» PROBLEM TO SOLVE: Recast the part of the records that opens with the line containing "573, 81, 579)" and closes with the line containing "177, 40, 184)", both lines included, as a Markdown table with the columns No. and Record, omitting any blank lines.

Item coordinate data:
::::::::::

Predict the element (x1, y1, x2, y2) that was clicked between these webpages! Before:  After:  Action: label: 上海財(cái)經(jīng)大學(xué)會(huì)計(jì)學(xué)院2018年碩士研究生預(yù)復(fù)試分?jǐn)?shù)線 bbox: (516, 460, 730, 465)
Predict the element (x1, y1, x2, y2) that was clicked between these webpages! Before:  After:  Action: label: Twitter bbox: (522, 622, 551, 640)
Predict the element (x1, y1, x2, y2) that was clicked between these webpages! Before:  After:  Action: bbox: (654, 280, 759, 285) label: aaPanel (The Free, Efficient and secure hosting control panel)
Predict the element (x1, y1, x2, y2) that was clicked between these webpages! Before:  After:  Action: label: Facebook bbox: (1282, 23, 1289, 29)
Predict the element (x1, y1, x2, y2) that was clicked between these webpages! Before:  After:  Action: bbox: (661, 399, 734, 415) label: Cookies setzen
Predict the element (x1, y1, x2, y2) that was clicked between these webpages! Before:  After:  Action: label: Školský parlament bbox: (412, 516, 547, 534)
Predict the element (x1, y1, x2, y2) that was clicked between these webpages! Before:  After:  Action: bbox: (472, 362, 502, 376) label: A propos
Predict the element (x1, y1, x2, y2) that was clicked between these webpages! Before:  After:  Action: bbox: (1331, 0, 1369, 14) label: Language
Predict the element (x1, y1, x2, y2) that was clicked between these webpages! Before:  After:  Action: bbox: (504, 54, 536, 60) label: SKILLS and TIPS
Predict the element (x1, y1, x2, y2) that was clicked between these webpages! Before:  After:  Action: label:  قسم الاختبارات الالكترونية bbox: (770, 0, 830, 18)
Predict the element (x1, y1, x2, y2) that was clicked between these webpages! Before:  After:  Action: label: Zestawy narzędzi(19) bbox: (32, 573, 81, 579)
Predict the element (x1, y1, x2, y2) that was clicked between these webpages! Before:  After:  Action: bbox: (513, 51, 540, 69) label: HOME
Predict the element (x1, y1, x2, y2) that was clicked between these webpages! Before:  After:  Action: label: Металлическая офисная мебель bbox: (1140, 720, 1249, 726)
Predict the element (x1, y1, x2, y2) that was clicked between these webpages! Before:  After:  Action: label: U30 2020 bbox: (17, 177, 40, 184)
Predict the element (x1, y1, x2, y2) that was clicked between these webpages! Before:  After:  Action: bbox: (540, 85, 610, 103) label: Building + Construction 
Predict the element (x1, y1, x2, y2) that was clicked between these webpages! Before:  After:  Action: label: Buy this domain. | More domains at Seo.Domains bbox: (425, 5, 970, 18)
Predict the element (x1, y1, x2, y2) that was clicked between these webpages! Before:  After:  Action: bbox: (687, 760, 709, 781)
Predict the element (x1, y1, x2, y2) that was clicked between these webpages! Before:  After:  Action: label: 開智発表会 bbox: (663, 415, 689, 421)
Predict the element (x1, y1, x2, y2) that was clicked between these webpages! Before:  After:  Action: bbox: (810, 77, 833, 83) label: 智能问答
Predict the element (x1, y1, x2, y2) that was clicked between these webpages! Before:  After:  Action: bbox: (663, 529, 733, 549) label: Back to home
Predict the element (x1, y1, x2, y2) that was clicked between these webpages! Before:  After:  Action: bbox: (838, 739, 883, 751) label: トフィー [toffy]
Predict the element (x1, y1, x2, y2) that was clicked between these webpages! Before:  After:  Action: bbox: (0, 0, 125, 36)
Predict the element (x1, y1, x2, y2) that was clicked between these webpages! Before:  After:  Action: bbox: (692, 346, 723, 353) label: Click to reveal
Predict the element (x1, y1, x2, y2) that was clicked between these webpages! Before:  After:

::::::::::

» TASK RESULT:
| No. | Record |
|---|---|
| 1 | Predict the element (x1, y1, x2, y2) that was clicked between these webpages! Before:  After:  Action: label: Zestawy narzędzi(19) bbox: (32, 573, 81, 579) |
| 2 | Predict the element (x1, y1, x2, y2) that was clicked between these webpages! Before:  After:  Action: bbox: (513, 51, 540, 69) label: HOME |
| 3 | Predict the element (x1, y1, x2, y2) that was clicked between these webpages! Before:  After:  Action: label: Металлическая офисная мебель bbox: (1140, 720, 1249, 726) |
| 4 | Predict the element (x1, y1, x2, y2) that was clicked between these webpages! Before:  After:  Action: label: U30 2020 bbox: (17, 177, 40, 184) |